= What is required =
Output word for word the lines from the one with "Task: Open Stok durumu filter dropdown" to the final line of the data, both ends included, but skip the pictures.

Stored items from a collection
*** Begin section ***

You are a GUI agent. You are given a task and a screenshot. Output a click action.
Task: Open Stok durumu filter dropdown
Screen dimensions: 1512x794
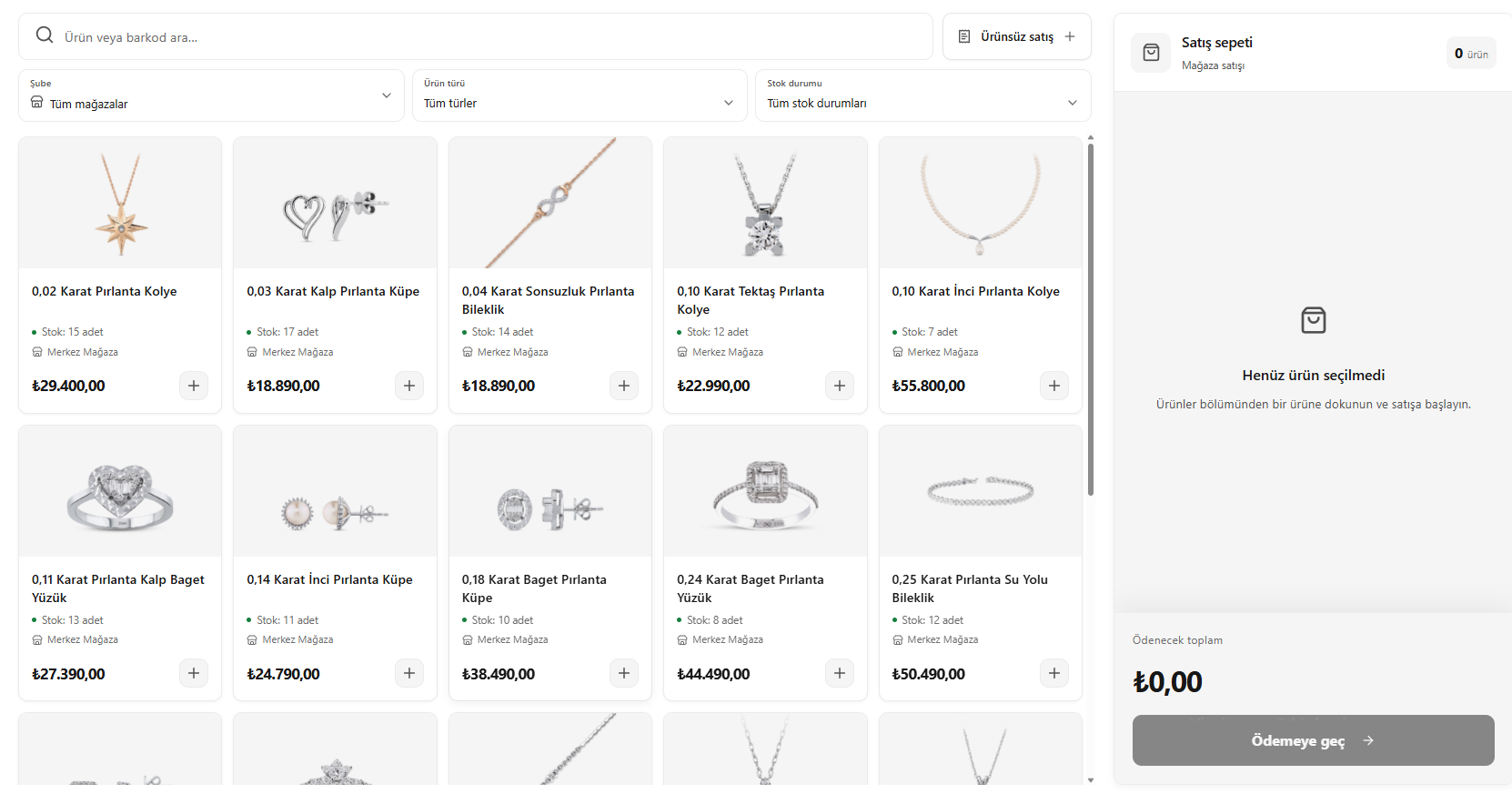922,95
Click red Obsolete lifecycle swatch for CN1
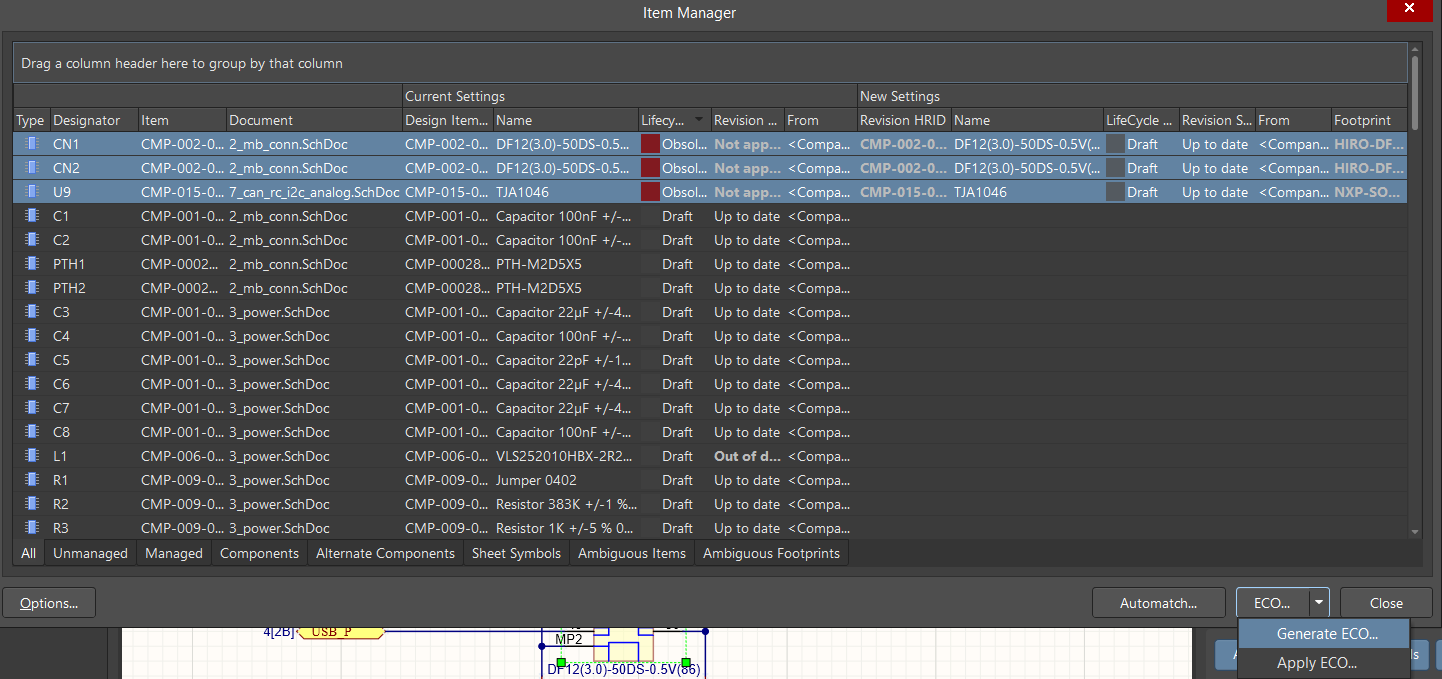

*** End section ***

= Answer box =
Task: Open Stok durumu filter dropdown
Screen dimensions: 1512x794
922,95
Click red Obsolete lifecycle swatch for CN1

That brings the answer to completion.